Re: design pattern for data acquisition in background thread?
- Subject: Re: design pattern for data acquisition in background thread?
- From: Michael Gardner <email@hidden>
- Date: Sat, 27 Sep 2008 23:23:11 -0500
On Sep 27, 2008, at 10:10 PM, Joe Keenan wrote:
The problem with any async method is that I haven't figured an
elegant way to know which update code to use for each return value.
They're not all the same. Different data elements need different
processing to update the UI. When I get a response back
asynchronously, I have the variable name and the value, and I have
to figure out which UI element it belongs to. The brute force
method is a long if/else chain that tests the name of the variable
to do it, like:
if ([key isEqualToString: @"lnbcolor"])
{
[lnbLight setTextColor:[NSColor colorFromHexidecimalValue:
keyValue]];
}
else if ([key isEqualToString: @"lancolor"])
{
[lanLight setTextColor:[NSColor colorFromHexidecimalValue:
keyValue]];
}
With lots (25 or so) more possible key values, and a half-dozen or
more different ways to update the UI element.

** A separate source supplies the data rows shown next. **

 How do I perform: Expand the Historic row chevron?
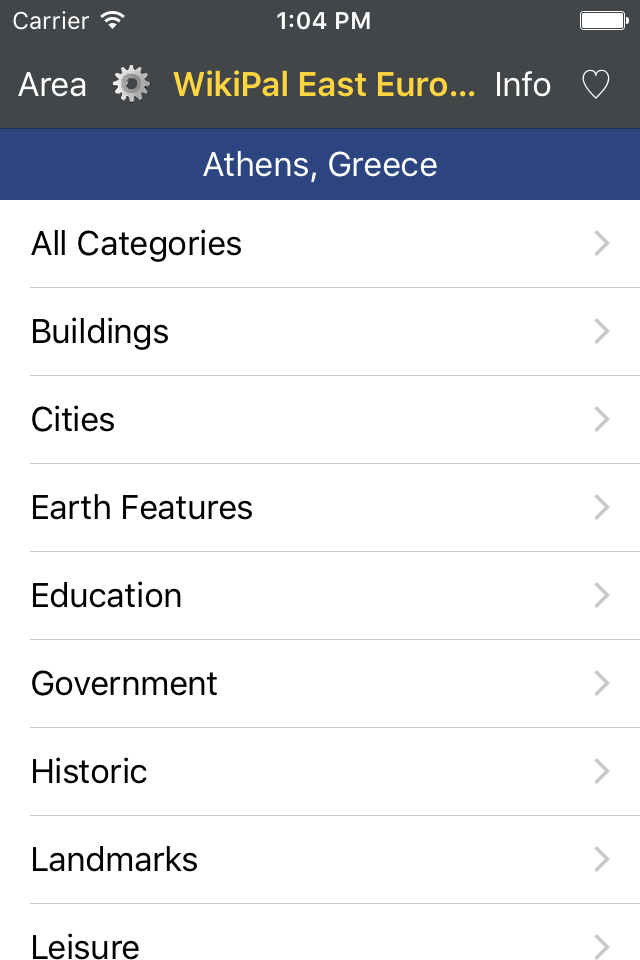pyautogui.click(x=602, y=771)
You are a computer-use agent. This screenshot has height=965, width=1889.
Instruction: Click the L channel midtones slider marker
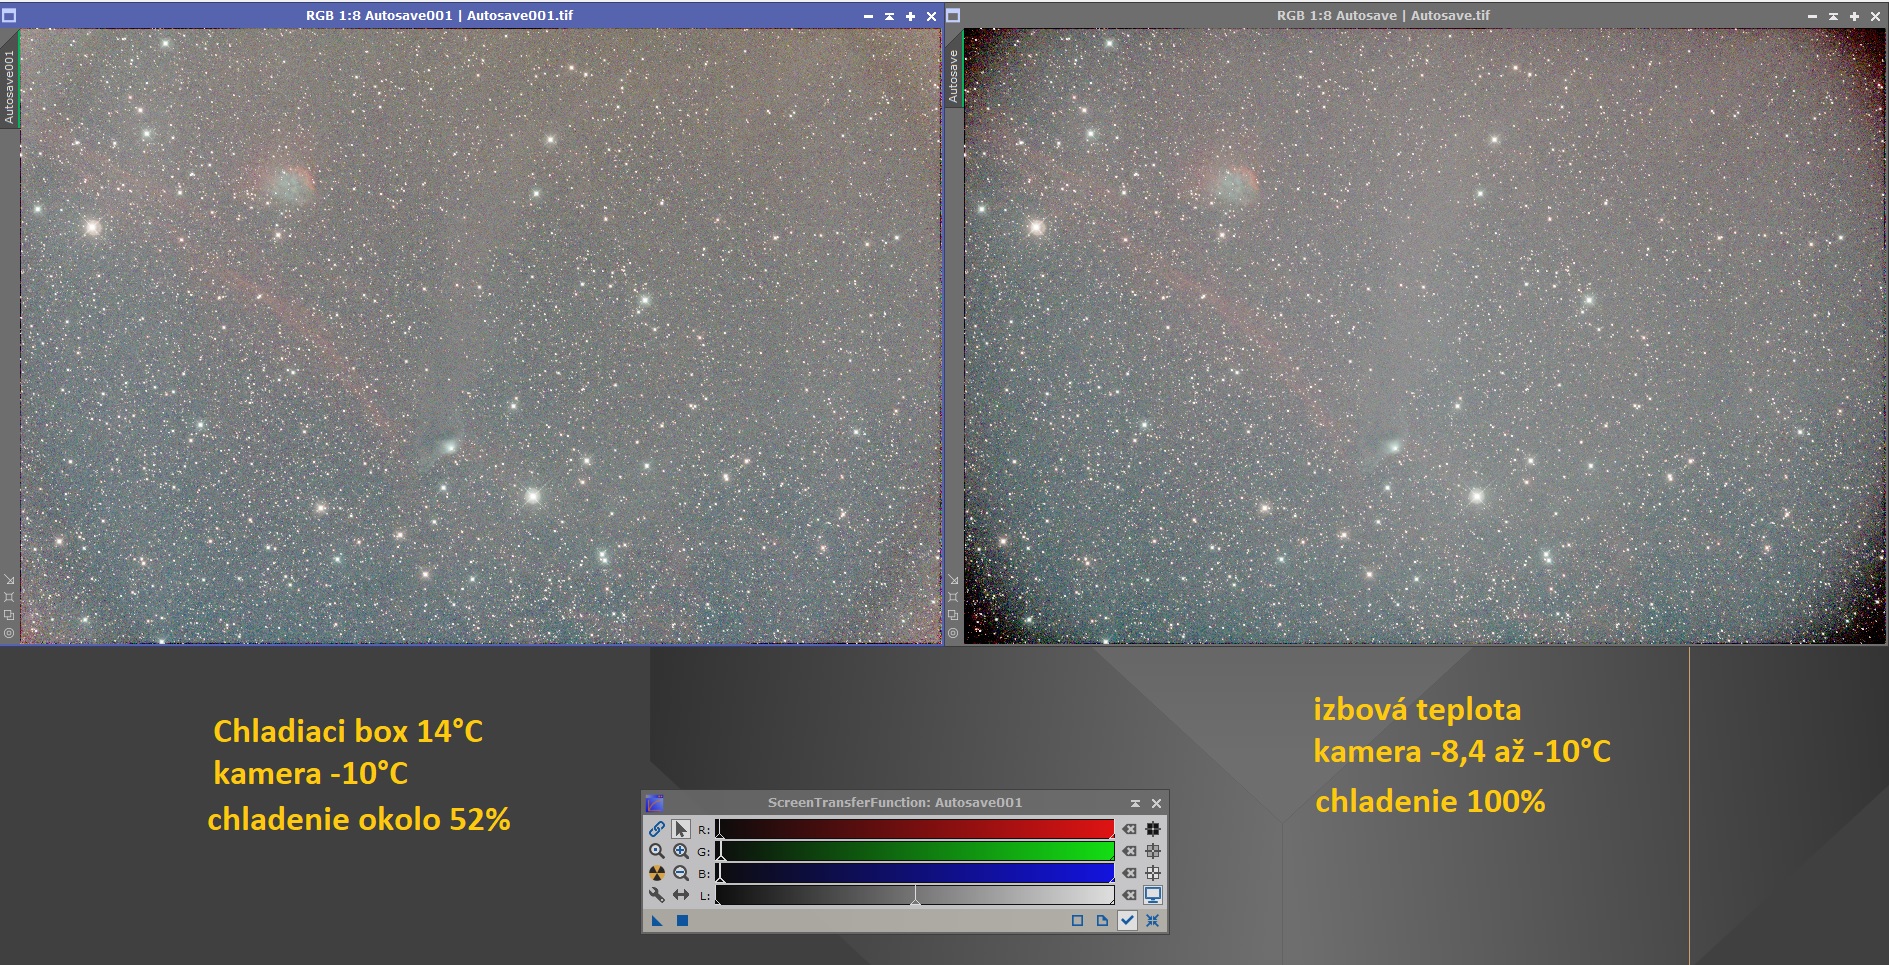[915, 902]
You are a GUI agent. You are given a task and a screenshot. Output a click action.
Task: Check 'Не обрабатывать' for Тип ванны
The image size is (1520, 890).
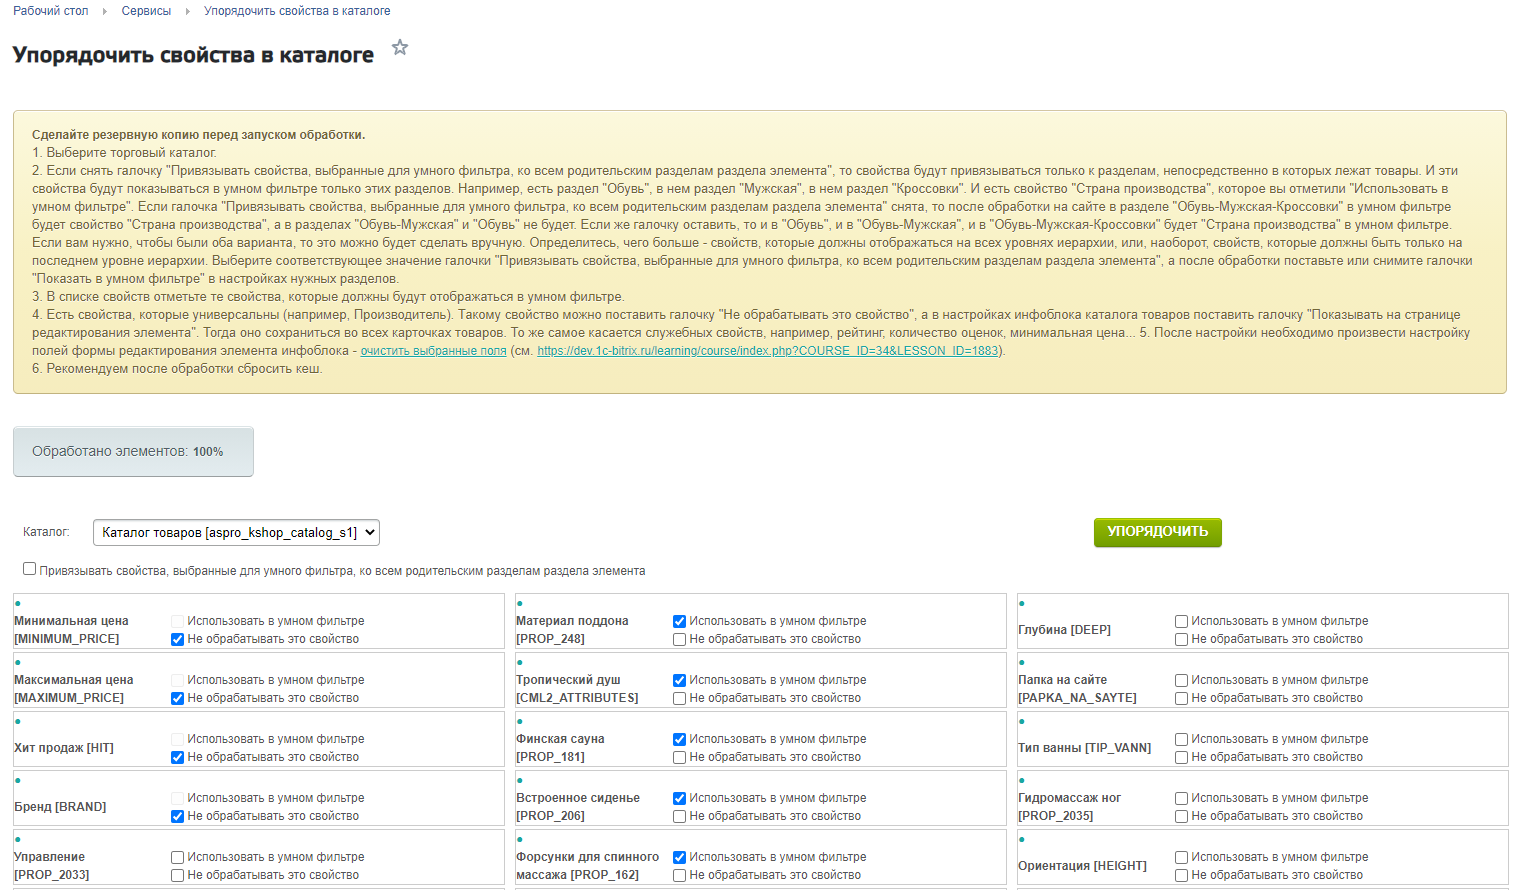(1181, 758)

If I understand you correctly, then I had a similar problem in a Perl
web application: there were dozens of different run modes, each
corresponding to a different handler method (with the method names
themselves having essentially no relation to the run mode strings...
sigh). I eliminated the cascade of if-statements by mapping the run
modes to the methods directly with a hash map. You might be able to do
the same thing by e.g. using selectors as values in an NSDictionary.
Of course, it all depends on how your app's behavior needs to vary
with the responses you get from the networked device.